Наша коммуналка была предельно нищей и горемычной. Однако, не самой-самой. У нас на Партизанской такими были, считай, все. Ведь именно здесь перед самой войной расквартировали до того кочующую по стране воинскую часть. А коль явилась она после двухлетнего загара под ташкентским солнышком, то к жизни в Сибири была приспособлена не очень-то: даже тёплой одежонкой не снабжена.

Через неделю после начала войны эшелон с нашими родными воинами отбыл на фронт. А ещё через неделю будто плотину где-то прорвало – хлынул на Партизанскую поток похоронок. Мария-почтарь принялась без устали таскать сюда полную свою чёрную брезентовую сумку страшных казённых бумаг. Ни одного дома не обошла. В каждой похоронке – те же слова: «смертью храбрых». И адрес указан один: станция Дурово Смоленской области. В первом же бою полёг весь наш родной 613-ый стрелковый. Как оказалось, не успели ему боеприпасы доставить. Извели наши отцы ту малость, что с ними была, – и всё. Вот так: всю жизнь учились воевать, прошли сотни учебных боёв, а вот настоящий -- случился всего один. Что ж, кто-то же должен был первым свою грудь под пули подставить, прикрыть собою и землю родную, и нас на этой земле.

И остались в одночасье осиротевшие их жёны и дети на необжитом месте, в суровой Сибири, без родни, без тёплых вещей, без защиты и опоры. Одна надежда и поддержка в этой жизни – родная коммуналка. Здесь все – свои, кругом – родня. Общая для всех беда. Да уж такая тяжкая, что поодиночке ни за что её не сдюжить. А вместе-то оно – сподручней. Всё теснее льнули друг к другу. Всё реже говорили: «моё», всё чаще – «наше общее».

В коридоре на стене висело одно на всех коромысло – вещь необходимейшая. Как-то скоренько приловчились на нём воду с протоки таскать. А уж надо-то её было – страсть сколько! И сготовить, и постирать, и полы помыть, и самим помыться. Ну, взрослые-то раз в неделю в городскую баню хаживали -- слава богу, она работала. А вот нас, детей, на общей кухне по очереди купали в цинковой ванне – тоже одна на всех имелась. Один же был большой чугун – для главной еды – картошки «в мундирах» и свекольных парёнок. Да ещё обзавелись общим чистым тазиком – для праздничных или поминальных винегретов.

По утрам в детсад нас увозили на больших санях, тоже единственных. Чтобы мы по дороге не вываливались в сугроб, к полозьям был приторочен высокий ящик из-под пороха, найденный на умолкнувшем полигоне. А дабы соблюдать справедливость, чётко держали очерёдность: кому сегодня восседать наверху, а кому – пыхтеть внизу, под тяжестью этих счастливчиков. Кстати, тянули сани не обязательно матери – впрягался любой, кто в это время не занят на работе. Также любой свободный забирал нас вечером из садика, был с нами допоздна, а порою и спать укладывал. Мы, дети, как и самые необходимые обиходные вещи, вроде тоже были в коммуналке общими.
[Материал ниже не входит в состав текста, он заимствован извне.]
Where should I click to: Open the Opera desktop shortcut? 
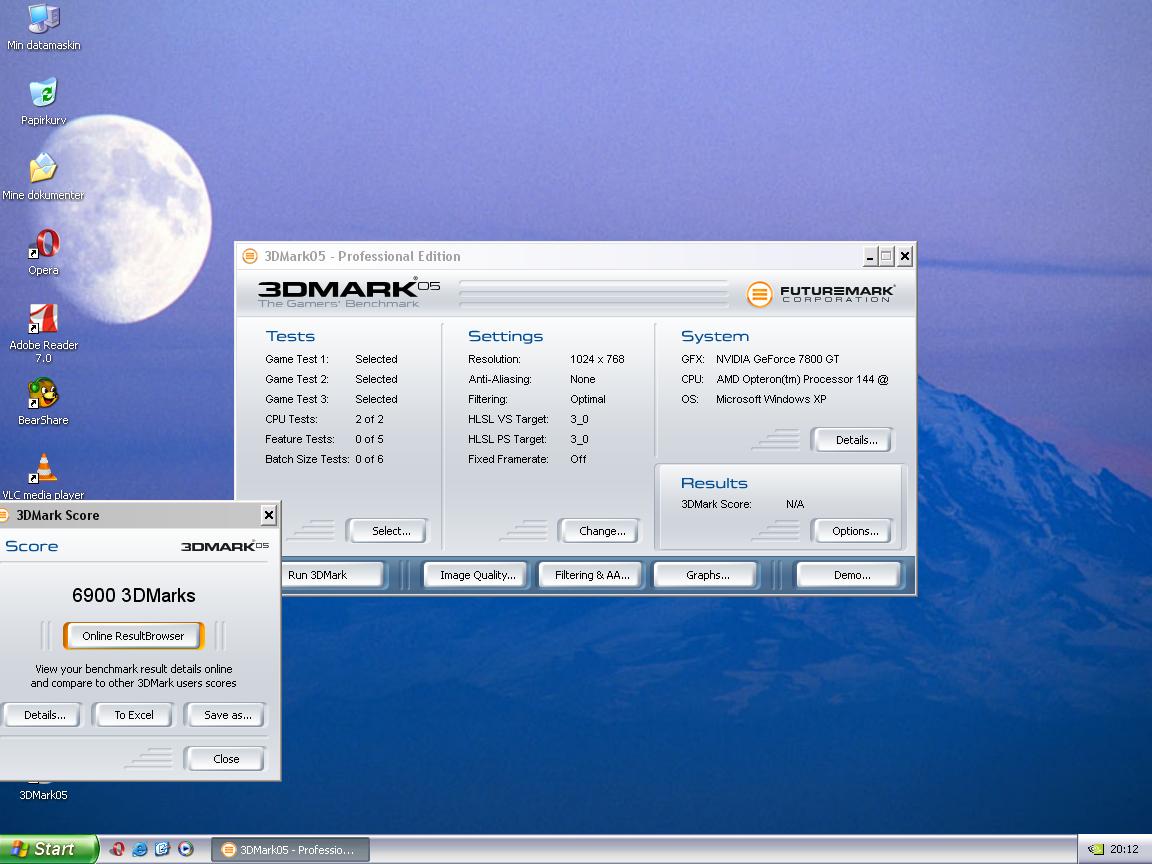[x=43, y=245]
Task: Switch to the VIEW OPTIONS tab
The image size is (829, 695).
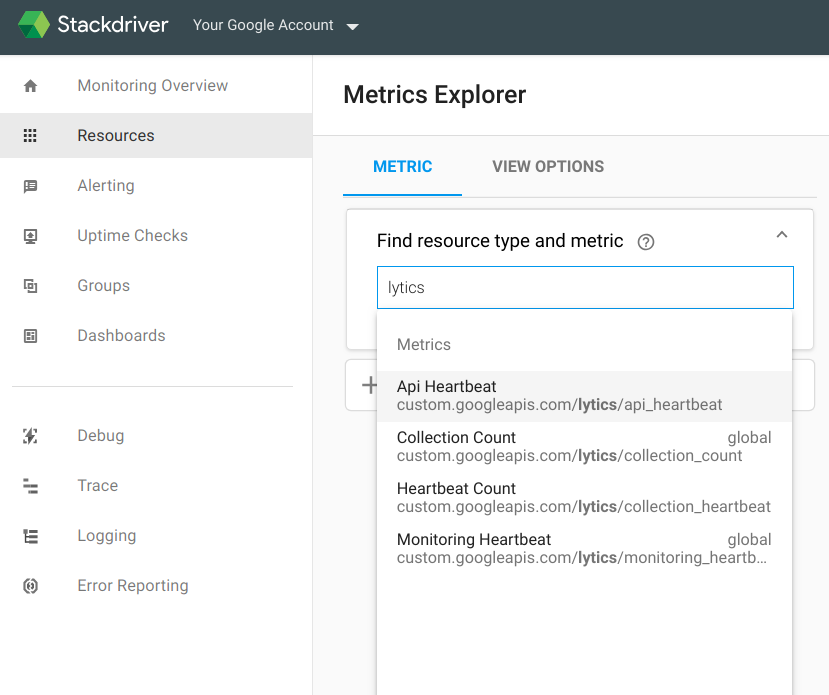Action: coord(548,167)
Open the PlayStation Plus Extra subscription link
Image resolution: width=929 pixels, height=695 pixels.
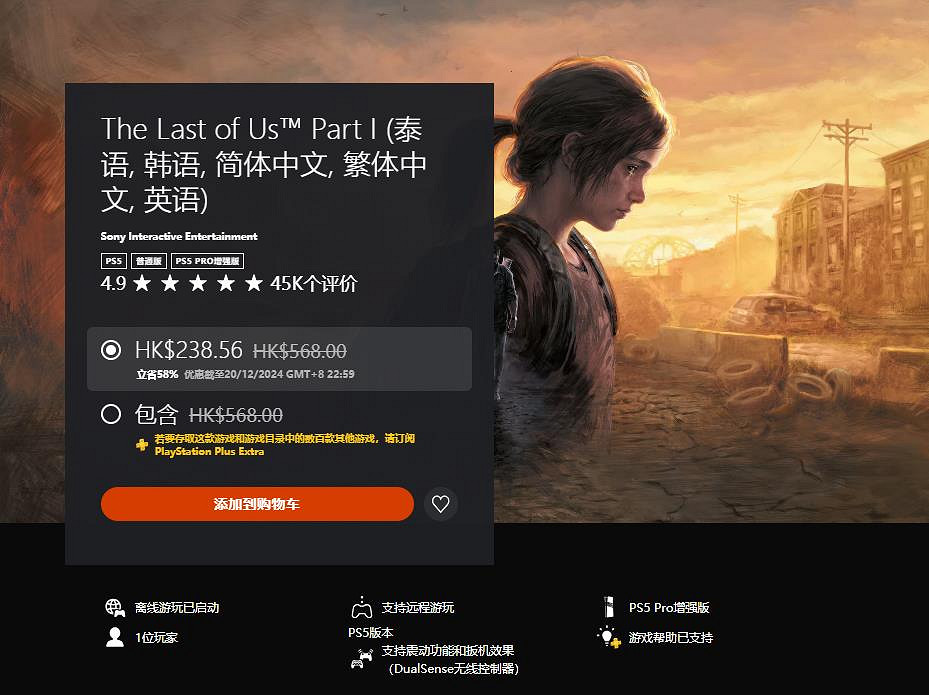pyautogui.click(x=209, y=451)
И всё же при той почти нераздельно-слитной жизни всех в коммуналке, непременное тогда горе у каждого было своё, с собственной нестерпимой горечью и оседающей на сердце окалиной, оставляющей незарастающие рубцы. Моя цепкая детская память сберегла множество совсем не по-детски тяжких воспоминаний.

 

…Неожиданно в нашем многоликом, разноголосом, битком набитом доме вдруг освободилась комната. Призванный на фронт вчерашний десятиклассник Колян погиб ещё в дороге. Его мать – тётя Сима, уже получившая похоронки на мужа и брата, оставаться одна на свете не пожелала и быстренько отправилась следом.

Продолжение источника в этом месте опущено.